[GOAL] Turn each line of the records below into a row of a Markdown table with the columns Row and Text, numbering the rows and skipping blank lines. Leave the pictures out.

-- BEGIN --

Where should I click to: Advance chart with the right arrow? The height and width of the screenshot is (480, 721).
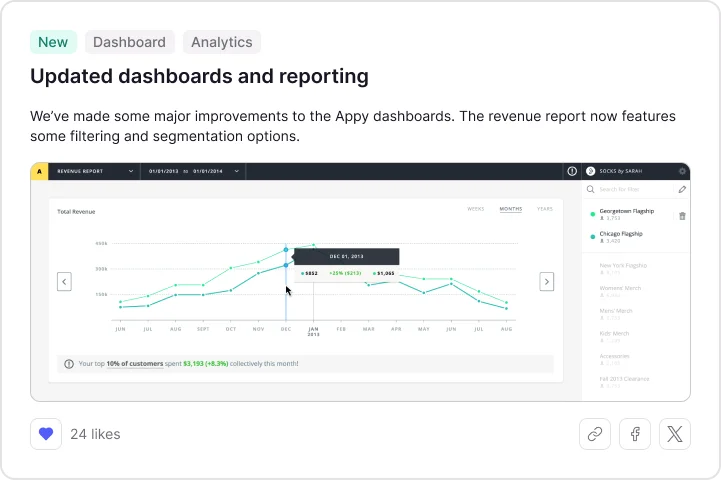(x=546, y=282)
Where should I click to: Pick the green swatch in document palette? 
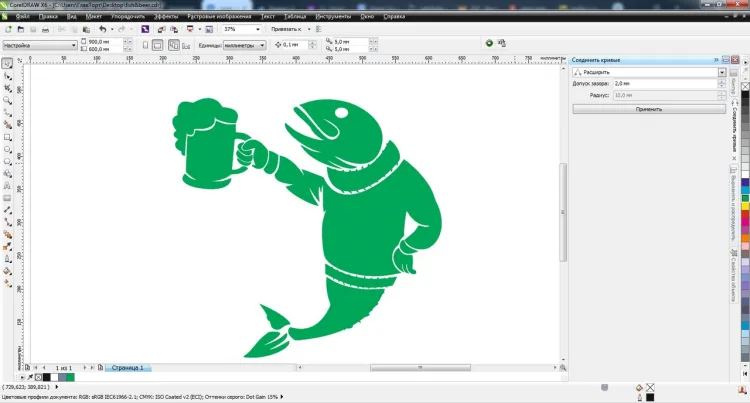[70, 377]
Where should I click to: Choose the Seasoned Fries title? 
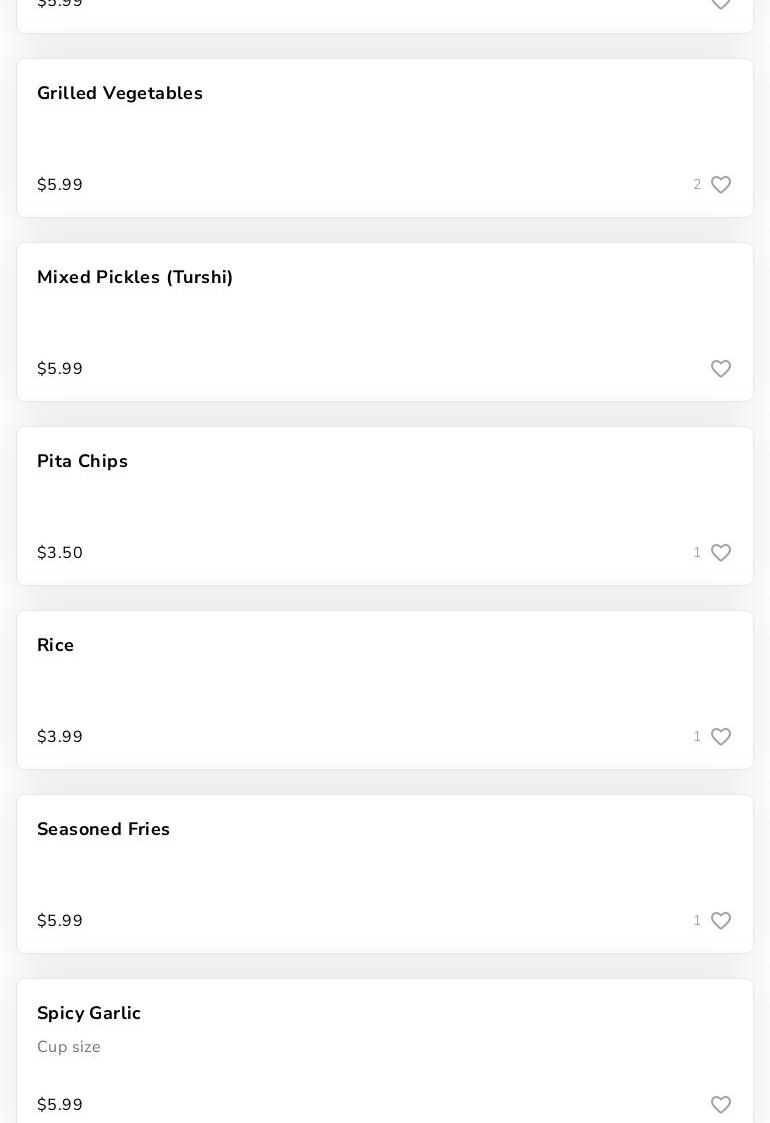click(104, 829)
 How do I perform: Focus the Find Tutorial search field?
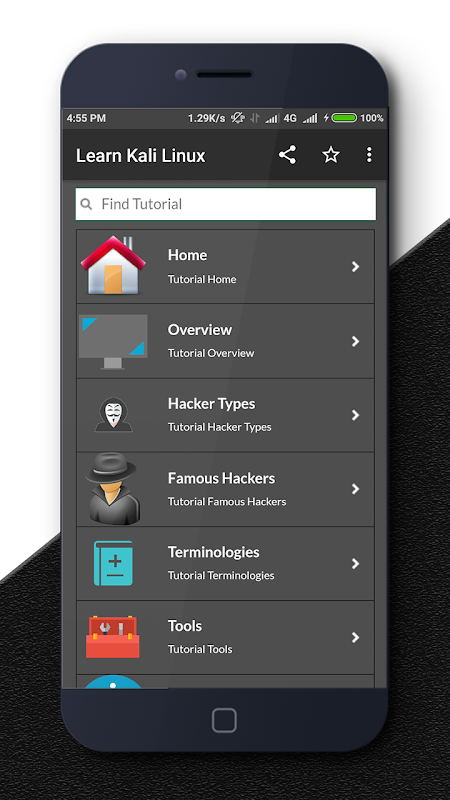226,204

-- END --

[ANSWER TO THIS PROBLEM]
| Row | Text |
|---|---|
| 1 | Where should I click to: Advance chart with the right arrow? The height and width of the screenshot is (480, 721). |
| 2 | (x=546, y=282) |
| 3 | Where should I click to: Pick the green swatch in document palette?  |
| 4 | [70, 377] |
| 5 | Where should I click to: Choose the Seasoned Fries title?  |
| 6 | click(104, 829) |
| 7 |  How do I perform: Focus the Find Tutorial search field? |
| 8 | 226,204 |